**What is required**
An exact repetition of the records is required. Leave nothing out.

(Items listed in a dataset)
- - -

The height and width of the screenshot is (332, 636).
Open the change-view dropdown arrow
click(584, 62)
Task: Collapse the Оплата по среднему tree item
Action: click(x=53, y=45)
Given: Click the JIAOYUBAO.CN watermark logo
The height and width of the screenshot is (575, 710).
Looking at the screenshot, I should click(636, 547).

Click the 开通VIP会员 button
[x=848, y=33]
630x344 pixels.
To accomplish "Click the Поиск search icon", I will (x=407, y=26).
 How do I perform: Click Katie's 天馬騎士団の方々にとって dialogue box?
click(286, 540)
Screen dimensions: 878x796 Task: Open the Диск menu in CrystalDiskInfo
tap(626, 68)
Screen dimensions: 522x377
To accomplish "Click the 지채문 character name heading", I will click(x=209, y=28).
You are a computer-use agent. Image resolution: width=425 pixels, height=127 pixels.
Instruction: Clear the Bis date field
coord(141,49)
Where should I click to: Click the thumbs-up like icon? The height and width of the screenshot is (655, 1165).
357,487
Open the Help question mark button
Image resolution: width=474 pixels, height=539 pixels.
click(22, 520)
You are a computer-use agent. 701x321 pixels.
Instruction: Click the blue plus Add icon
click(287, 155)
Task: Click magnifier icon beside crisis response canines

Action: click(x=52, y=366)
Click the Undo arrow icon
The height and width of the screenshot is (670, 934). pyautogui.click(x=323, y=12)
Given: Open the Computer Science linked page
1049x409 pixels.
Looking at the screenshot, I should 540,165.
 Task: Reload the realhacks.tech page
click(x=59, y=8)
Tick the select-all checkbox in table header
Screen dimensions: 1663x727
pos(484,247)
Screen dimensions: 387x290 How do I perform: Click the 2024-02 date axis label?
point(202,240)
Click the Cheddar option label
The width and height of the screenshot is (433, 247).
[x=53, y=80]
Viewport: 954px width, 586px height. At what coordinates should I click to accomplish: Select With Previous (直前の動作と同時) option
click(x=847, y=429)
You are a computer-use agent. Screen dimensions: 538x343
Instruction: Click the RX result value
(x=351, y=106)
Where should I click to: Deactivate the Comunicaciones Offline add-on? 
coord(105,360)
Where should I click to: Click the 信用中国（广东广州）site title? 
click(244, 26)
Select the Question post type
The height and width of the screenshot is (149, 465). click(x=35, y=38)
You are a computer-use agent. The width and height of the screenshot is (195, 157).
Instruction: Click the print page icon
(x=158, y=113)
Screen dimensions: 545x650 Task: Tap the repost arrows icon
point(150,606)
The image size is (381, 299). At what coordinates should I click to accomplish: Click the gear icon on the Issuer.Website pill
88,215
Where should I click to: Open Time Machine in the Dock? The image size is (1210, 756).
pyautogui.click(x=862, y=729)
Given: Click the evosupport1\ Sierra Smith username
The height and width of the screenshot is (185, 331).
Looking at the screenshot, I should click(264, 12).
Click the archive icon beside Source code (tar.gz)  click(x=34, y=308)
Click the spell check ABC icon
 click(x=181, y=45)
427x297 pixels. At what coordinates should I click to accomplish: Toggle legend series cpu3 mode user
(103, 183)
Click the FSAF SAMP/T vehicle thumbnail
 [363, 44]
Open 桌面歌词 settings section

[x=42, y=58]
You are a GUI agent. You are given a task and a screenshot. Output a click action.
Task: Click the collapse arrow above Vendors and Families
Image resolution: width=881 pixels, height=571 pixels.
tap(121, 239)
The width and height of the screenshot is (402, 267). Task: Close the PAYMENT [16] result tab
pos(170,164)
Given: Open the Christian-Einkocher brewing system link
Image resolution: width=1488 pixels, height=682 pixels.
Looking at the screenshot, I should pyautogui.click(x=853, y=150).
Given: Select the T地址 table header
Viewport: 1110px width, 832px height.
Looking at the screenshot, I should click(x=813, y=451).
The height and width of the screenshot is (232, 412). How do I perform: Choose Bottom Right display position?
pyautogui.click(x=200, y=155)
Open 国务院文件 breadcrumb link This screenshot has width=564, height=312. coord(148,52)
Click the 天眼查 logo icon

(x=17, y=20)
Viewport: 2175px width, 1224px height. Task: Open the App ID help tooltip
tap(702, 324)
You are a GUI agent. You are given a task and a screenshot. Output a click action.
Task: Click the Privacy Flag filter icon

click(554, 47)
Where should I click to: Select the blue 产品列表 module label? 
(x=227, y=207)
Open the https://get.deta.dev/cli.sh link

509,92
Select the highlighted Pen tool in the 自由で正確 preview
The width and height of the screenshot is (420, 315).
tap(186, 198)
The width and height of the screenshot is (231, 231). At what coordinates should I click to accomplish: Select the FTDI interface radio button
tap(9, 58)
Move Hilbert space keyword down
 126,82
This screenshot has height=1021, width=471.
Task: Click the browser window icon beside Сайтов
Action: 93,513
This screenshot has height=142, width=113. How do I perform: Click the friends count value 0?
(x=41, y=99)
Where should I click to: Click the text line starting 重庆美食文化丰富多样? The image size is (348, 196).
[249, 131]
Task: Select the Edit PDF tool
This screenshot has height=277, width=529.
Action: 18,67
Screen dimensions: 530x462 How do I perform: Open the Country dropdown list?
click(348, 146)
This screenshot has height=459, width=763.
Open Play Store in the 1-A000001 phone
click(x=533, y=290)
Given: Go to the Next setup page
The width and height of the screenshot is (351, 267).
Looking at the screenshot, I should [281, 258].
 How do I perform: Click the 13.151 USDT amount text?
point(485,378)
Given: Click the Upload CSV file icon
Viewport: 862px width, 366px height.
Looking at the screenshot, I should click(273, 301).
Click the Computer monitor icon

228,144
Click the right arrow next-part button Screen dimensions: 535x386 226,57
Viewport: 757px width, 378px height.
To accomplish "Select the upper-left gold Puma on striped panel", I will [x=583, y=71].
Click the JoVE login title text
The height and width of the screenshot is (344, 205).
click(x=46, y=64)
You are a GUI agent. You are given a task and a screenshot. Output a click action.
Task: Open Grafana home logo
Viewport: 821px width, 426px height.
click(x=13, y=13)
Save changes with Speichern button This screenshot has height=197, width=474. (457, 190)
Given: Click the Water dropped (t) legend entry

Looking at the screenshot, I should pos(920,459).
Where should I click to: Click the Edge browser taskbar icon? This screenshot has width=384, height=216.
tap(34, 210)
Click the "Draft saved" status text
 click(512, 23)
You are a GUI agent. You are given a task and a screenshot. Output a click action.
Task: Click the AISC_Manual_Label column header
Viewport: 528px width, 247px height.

- - -

**Result of the exercise**
The height and width of the screenshot is (332, 636).
Open the change-view dropdown arrow
click(584, 62)
Task: Collapse the Оплата по среднему tree item
Action: click(x=53, y=45)
Given: Click the JIAOYUBAO.CN watermark logo
The height and width of the screenshot is (575, 710).
Looking at the screenshot, I should click(636, 547).

Click the 开通VIP会员 button
[x=848, y=33]
630x344 pixels.
To accomplish "Click the Поиск search icon", I will (x=407, y=26).
 How do I perform: Click Katie's 天馬騎士団の方々にとって dialogue box?
click(286, 540)
Screen dimensions: 878x796 Task: Open the Диск menu in CrystalDiskInfo
tap(626, 68)
Screen dimensions: 522x377
To accomplish "Click the 지채문 character name heading", I will click(x=209, y=28).
You are a computer-use agent. Image resolution: width=425 pixels, height=127 pixels.
Instruction: Clear the Bis date field
coord(141,49)
Where should I click to: Click the thumbs-up like icon? The height and width of the screenshot is (655, 1165).
357,487
Open the Help question mark button
Image resolution: width=474 pixels, height=539 pixels.
click(22, 520)
You are a computer-use agent. 701x321 pixels.
Instruction: Click the blue plus Add icon
click(287, 155)
Task: Click magnifier icon beside crisis response canines

Action: click(x=52, y=366)
Click the Undo arrow icon
The height and width of the screenshot is (670, 934). pyautogui.click(x=323, y=12)
Given: Open the Computer Science linked page
1049x409 pixels.
Looking at the screenshot, I should 540,165.
 Task: Reload the realhacks.tech page
click(x=59, y=8)
Tick the select-all checkbox in table header
Screen dimensions: 1663x727
pos(484,247)
Screen dimensions: 387x290 How do I perform: Click the 2024-02 date axis label?
point(202,240)
Click the Cheddar option label
The width and height of the screenshot is (433, 247).
[x=53, y=80]
Viewport: 954px width, 586px height. At what coordinates should I click to accomplish: Select With Previous (直前の動作と同時) option
click(x=847, y=429)
You are a computer-use agent. Screen dimensions: 538x343
Instruction: Click the RX result value
(x=351, y=106)
Where should I click to: Deactivate the Comunicaciones Offline add-on? 
coord(105,360)
Where should I click to: Click the 信用中国（广东广州）site title? 
click(244, 26)
Select the Question post type
The height and width of the screenshot is (149, 465). click(x=35, y=38)
You are a computer-use agent. The width and height of the screenshot is (195, 157).
Instruction: Click the print page icon
(x=158, y=113)
Screen dimensions: 545x650 Task: Tap the repost arrows icon
point(150,606)
The image size is (381, 299). At what coordinates should I click to accomplish: Click the gear icon on the Issuer.Website pill
88,215
Where should I click to: Open Time Machine in the Dock? The image size is (1210, 756).
pyautogui.click(x=862, y=729)
Given: Click the evosupport1\ Sierra Smith username
The height and width of the screenshot is (185, 331).
Looking at the screenshot, I should click(264, 12).
Click the archive icon beside Source code (tar.gz)  click(x=34, y=308)
Click the spell check ABC icon
 click(x=181, y=45)
427x297 pixels. At what coordinates should I click to accomplish: Toggle legend series cpu3 mode user
(103, 183)
Click the FSAF SAMP/T vehicle thumbnail
 [363, 44]
Open 桌面歌词 settings section

[x=42, y=58]
You are a GUI agent. You are given a task and a screenshot. Output a click action.
Task: Click the collapse arrow above Vendors and Families
Image resolution: width=881 pixels, height=571 pixels.
tap(121, 239)
The width and height of the screenshot is (402, 267). Task: Close the PAYMENT [16] result tab
pos(170,164)
Given: Open the Christian-Einkocher brewing system link
Image resolution: width=1488 pixels, height=682 pixels.
Looking at the screenshot, I should pyautogui.click(x=853, y=150).
Given: Select the T地址 table header
Viewport: 1110px width, 832px height.
Looking at the screenshot, I should click(x=813, y=451).
The height and width of the screenshot is (232, 412). How do I perform: Choose Bottom Right display position?
pyautogui.click(x=200, y=155)
Open 国务院文件 breadcrumb link This screenshot has width=564, height=312. coord(148,52)
Click the 天眼查 logo icon

(x=17, y=20)
Viewport: 2175px width, 1224px height. Task: Open the App ID help tooltip
tap(702, 324)
You are a GUI agent. You are given a task and a screenshot. Output a click action.
Task: Click the Privacy Flag filter icon

click(554, 47)
Where should I click to: Select the blue 产品列表 module label? 
(x=227, y=207)
Open the https://get.deta.dev/cli.sh link

509,92
Select the highlighted Pen tool in the 自由で正確 preview
The width and height of the screenshot is (420, 315).
tap(186, 198)
The width and height of the screenshot is (231, 231). At what coordinates should I click to accomplish: Select the FTDI interface radio button
tap(9, 58)
Move Hilbert space keyword down
 126,82
This screenshot has height=1021, width=471.
Task: Click the browser window icon beside Сайтов
Action: 93,513
This screenshot has height=142, width=113. How do I perform: Click the friends count value 0?
(x=41, y=99)
Where should I click to: Click the text line starting 重庆美食文化丰富多样? The image size is (348, 196).
[249, 131]
Task: Select the Edit PDF tool
This screenshot has height=277, width=529.
Action: 18,67
Screen dimensions: 530x462 How do I perform: Open the Country dropdown list?
click(348, 146)
This screenshot has height=459, width=763.
Open Play Store in the 1-A000001 phone
click(x=533, y=290)
Given: Go to the Next setup page
The width and height of the screenshot is (351, 267).
Looking at the screenshot, I should [281, 258].
 How do I perform: Click the 13.151 USDT amount text?
point(485,378)
Given: Click the Upload CSV file icon
Viewport: 862px width, 366px height.
Looking at the screenshot, I should click(273, 301).
Click the Computer monitor icon

228,144
Click the right arrow next-part button Screen dimensions: 535x386 226,57
Viewport: 757px width, 378px height.
To accomplish "Select the upper-left gold Puma on striped panel", I will [x=583, y=71].
Click the JoVE login title text
The height and width of the screenshot is (344, 205).
click(x=46, y=64)
You are a GUI agent. You are given a task and a screenshot. Output a click action.
Task: Open Grafana home logo
Viewport: 821px width, 426px height.
click(x=13, y=13)
Save changes with Speichern button This screenshot has height=197, width=474. (457, 190)
Given: Click the Water dropped (t) legend entry

Looking at the screenshot, I should pos(920,459).
Where should I click to: Click the Edge browser taskbar icon? This screenshot has width=384, height=216.
tap(34, 210)
Click the "Draft saved" status text
 click(512, 23)
You are a GUI agent. You are given a task and a screenshot. Output a click action.
Task: Click the AISC_Manual_Label column header
Viewport: 528px width, 247px height.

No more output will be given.